Isaac Maina John Malonza Samuel Adero Peter Wambua Titus Mulei Ibrahim Ali Guyo Samuel Simel

Area Covered

This month we patrolled Irima, Maungu, Bachuma, Dokta and Kulalu ranch

104 SNARES RECOVERED

Findings

The month started off slowly due the fact that we didn’t have any rangers with us as they had been called away to take part in another operation. As a result of this we worked with rangers from the community wildlife section for the better part of the month. There were no signs of any new activity in the Irima area during our patrols there. We did however recover eight large snares in the inner section of the area and sixteen small snares between the park fence and the railway line. The patrols in Manga Hill, Ndii, Ngutuni and Ndara yielded a total of eighteen snares, fifteen of which were lifted from Ngutuni, with the remaining three being found in Manga Hill. A joint operation was carried out on Sagalla ranch. Together with individuals from Rukinga ranch and 20 people from Westermann scouts we patrolled from Westermann Camp up to the Maungu area. We recovered twenty two snares, nineteen of which were small in size. Two small ranches LMD and Bachuma were patrolled with four snares being recovered. A few days before our arrival three poachers had been arrested in the area by Rukinga scouts. The poachers, who were on their way to the market, were in possession of an assortment of game meat. The arrested poachers came from the Taru area where they operated at night, in order to fill orders that had been placed for bush meat in Taru and Mariakani. More than four hundred cattle, in the region between Maungu and Bachuma, were driven out of the park. The cattle owners upon seeing us ran away, leaving all their livestock behind. We found that the cattle were being herded deep inside the park as when they are that far in they can not be seen from the cut line by anyone. No snares were found or lifted when we patrolled Dakota ranch. We were however, able to identify several major routes used by poachers. The poachers enter the park, by bicycle, during the night and leave before day light. On two occasions we saw night lamping taking place but were unable to apprehend any of the perpetrators. At the Kulalu ranch, we found an elephant carcass.

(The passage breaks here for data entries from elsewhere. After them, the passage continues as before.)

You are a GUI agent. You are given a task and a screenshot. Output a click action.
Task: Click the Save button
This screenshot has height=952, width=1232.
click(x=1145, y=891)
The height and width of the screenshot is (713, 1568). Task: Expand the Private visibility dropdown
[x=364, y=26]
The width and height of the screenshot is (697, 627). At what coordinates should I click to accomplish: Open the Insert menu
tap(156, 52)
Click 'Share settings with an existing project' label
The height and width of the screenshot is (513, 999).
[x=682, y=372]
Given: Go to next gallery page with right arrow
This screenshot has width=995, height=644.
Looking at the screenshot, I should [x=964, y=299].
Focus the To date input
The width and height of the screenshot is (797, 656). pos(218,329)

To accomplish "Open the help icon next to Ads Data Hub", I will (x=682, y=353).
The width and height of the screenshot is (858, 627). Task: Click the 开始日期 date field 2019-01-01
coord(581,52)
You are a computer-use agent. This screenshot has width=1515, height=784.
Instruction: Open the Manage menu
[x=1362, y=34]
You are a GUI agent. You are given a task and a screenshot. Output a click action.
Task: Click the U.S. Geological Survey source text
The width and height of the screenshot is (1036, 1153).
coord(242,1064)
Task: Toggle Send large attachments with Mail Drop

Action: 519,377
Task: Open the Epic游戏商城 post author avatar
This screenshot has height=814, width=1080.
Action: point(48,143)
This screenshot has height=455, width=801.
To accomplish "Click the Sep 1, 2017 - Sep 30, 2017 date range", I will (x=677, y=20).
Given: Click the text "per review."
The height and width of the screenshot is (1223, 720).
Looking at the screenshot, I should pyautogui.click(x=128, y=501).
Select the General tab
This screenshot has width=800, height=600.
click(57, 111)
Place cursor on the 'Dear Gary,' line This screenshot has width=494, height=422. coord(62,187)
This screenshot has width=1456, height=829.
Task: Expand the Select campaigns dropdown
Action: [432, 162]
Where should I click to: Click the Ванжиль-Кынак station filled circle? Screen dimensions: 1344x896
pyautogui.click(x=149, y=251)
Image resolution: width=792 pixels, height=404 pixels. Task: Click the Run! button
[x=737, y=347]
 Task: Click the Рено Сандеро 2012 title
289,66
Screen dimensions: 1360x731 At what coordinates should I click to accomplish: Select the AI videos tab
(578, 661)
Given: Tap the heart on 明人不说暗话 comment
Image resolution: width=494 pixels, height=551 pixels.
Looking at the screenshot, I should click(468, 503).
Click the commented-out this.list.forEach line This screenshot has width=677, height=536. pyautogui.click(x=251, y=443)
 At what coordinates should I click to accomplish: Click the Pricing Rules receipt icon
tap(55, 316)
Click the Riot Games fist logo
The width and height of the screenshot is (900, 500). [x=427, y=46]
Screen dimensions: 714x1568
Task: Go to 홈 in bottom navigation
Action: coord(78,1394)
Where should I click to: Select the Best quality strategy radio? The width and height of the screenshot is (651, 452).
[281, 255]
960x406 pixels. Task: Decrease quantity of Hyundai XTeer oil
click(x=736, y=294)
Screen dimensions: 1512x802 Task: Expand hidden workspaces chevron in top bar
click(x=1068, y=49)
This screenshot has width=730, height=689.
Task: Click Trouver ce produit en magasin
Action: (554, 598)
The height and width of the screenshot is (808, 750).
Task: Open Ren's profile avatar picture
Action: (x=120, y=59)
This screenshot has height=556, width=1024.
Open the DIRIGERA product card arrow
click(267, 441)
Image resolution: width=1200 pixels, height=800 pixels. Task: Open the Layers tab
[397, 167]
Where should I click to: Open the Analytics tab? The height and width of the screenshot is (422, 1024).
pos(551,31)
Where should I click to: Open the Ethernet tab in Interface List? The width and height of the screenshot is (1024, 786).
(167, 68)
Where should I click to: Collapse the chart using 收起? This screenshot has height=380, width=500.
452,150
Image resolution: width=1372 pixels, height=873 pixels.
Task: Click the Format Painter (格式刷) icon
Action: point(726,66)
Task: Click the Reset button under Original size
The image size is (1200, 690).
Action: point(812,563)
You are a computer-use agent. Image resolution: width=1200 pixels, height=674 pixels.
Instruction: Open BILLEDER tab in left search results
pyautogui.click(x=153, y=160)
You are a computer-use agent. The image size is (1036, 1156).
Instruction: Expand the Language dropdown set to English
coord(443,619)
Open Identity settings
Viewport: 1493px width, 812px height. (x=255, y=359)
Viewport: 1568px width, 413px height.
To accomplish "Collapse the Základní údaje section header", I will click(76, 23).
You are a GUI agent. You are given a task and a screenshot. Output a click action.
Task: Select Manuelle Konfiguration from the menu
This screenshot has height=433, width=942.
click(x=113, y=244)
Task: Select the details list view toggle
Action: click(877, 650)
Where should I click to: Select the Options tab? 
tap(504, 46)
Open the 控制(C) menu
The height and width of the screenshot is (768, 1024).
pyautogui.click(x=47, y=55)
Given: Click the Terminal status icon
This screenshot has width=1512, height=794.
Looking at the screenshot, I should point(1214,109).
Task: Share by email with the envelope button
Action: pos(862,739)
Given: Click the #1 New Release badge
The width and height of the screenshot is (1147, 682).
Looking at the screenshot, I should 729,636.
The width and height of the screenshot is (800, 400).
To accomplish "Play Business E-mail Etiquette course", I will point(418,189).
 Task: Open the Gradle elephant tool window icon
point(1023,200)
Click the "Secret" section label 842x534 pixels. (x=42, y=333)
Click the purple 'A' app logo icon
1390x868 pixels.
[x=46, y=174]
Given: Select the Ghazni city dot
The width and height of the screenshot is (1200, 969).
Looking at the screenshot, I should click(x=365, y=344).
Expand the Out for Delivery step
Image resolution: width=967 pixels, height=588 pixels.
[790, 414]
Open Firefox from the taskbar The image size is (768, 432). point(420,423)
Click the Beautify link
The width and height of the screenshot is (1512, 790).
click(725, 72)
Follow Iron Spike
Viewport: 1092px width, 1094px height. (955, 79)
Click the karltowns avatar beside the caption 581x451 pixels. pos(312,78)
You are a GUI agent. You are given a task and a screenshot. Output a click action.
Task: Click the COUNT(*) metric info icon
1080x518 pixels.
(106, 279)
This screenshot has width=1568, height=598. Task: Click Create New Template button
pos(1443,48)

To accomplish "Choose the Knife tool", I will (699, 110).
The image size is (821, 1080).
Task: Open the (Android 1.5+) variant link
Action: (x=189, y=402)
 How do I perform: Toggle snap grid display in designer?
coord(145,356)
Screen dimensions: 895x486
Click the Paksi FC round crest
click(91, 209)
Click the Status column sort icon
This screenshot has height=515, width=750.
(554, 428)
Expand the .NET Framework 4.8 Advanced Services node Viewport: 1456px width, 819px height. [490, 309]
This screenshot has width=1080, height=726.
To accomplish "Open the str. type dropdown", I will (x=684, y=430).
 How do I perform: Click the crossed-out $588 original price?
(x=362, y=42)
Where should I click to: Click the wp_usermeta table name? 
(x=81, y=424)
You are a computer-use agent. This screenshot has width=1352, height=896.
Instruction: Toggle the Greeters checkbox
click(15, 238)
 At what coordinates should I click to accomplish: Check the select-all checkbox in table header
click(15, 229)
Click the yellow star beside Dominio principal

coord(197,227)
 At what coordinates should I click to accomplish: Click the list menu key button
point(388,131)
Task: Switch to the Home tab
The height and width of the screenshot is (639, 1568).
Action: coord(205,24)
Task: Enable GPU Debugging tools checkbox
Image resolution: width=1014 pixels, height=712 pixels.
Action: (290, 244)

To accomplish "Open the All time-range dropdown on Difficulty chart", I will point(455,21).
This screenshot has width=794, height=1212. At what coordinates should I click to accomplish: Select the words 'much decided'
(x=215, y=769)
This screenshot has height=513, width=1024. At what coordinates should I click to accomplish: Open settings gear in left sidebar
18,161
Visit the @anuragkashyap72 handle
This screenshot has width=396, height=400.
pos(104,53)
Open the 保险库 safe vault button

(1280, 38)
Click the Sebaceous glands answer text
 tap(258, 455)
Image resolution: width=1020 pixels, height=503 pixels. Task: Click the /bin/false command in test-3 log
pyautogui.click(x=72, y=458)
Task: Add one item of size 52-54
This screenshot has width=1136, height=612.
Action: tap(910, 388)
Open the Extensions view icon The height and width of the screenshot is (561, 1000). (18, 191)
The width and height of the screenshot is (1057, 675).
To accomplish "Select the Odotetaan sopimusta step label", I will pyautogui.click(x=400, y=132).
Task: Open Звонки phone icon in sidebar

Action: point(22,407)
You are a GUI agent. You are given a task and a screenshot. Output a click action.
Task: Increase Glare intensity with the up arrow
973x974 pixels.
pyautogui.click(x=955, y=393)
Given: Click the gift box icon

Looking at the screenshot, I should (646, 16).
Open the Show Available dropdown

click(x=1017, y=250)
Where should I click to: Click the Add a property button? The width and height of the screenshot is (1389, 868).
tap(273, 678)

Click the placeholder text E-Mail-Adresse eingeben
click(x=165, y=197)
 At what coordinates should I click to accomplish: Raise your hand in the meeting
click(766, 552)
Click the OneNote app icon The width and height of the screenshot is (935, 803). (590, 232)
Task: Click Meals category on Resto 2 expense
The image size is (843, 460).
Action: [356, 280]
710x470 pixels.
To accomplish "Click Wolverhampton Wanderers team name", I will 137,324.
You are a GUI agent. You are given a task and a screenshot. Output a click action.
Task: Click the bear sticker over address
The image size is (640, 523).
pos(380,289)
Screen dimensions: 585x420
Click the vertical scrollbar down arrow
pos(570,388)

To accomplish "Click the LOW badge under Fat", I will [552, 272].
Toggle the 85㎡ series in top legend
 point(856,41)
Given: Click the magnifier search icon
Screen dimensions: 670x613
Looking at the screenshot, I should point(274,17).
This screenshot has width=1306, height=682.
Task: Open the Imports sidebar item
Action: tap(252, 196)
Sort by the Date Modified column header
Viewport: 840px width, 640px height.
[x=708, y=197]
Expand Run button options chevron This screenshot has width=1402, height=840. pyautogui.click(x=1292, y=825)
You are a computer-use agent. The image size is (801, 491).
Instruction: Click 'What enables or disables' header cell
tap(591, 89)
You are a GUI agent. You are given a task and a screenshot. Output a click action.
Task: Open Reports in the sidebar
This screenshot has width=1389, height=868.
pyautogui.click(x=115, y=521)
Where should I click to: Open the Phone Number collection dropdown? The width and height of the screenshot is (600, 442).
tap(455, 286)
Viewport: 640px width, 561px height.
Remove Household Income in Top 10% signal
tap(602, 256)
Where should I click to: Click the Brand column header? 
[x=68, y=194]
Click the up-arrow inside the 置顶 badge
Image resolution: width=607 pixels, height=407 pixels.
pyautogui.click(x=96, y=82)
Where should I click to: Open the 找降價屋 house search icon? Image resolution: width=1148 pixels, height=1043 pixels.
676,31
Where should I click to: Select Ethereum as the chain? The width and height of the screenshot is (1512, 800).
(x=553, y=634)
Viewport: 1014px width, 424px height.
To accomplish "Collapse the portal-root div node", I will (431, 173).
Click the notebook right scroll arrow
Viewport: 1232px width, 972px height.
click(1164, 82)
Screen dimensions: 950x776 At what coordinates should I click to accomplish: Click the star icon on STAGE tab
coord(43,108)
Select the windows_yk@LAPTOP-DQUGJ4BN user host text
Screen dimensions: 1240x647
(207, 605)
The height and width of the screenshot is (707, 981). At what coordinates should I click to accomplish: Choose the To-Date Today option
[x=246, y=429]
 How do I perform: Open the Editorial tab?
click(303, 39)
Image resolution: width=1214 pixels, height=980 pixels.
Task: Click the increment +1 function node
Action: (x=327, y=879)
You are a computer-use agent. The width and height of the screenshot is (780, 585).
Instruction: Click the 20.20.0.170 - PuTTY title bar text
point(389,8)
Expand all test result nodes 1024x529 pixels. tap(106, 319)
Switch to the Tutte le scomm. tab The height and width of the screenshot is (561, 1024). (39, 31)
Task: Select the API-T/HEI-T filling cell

The elephant was estimated to have died six to eight months ago and was a victim of poaching. The tusks had been removed and the carcass covered with tree branches in an effort to conceal it so that it couldn’t be seen from the air. A few kilometers from the Sala gate and three hundred meters from the Sala-Malindi road a giraffe, in the process of being slaughtered by poachers, was sighted by the KWS air patrol.
The poachers ran away before we arrived. The giraffe carcass was still caught in the snare. Upon looking around we found a snare line which ran for about four kilometers from which we found and retrieved eighteen snares
all of which targeted giraffe and had been made from winch wire. We also found a poachers hideout containing one waterbuck skin.
A total of 104 snares were recovered, 70 of which were for small game. A giraffe carcass and the skin from a lesser kudu were also found.

COMMUNITY OUTREACH A series of video shows and talks were made to various communities, schools and colleges including Ikanga primary school, Mwambiti secondary school, the Coast institute of technology, Miasenyi community, and the Tsavo park institute.

These videos helped to sensitize everyone about the game meat trade problem as well as the need to conserve wildlife and their natural heritage.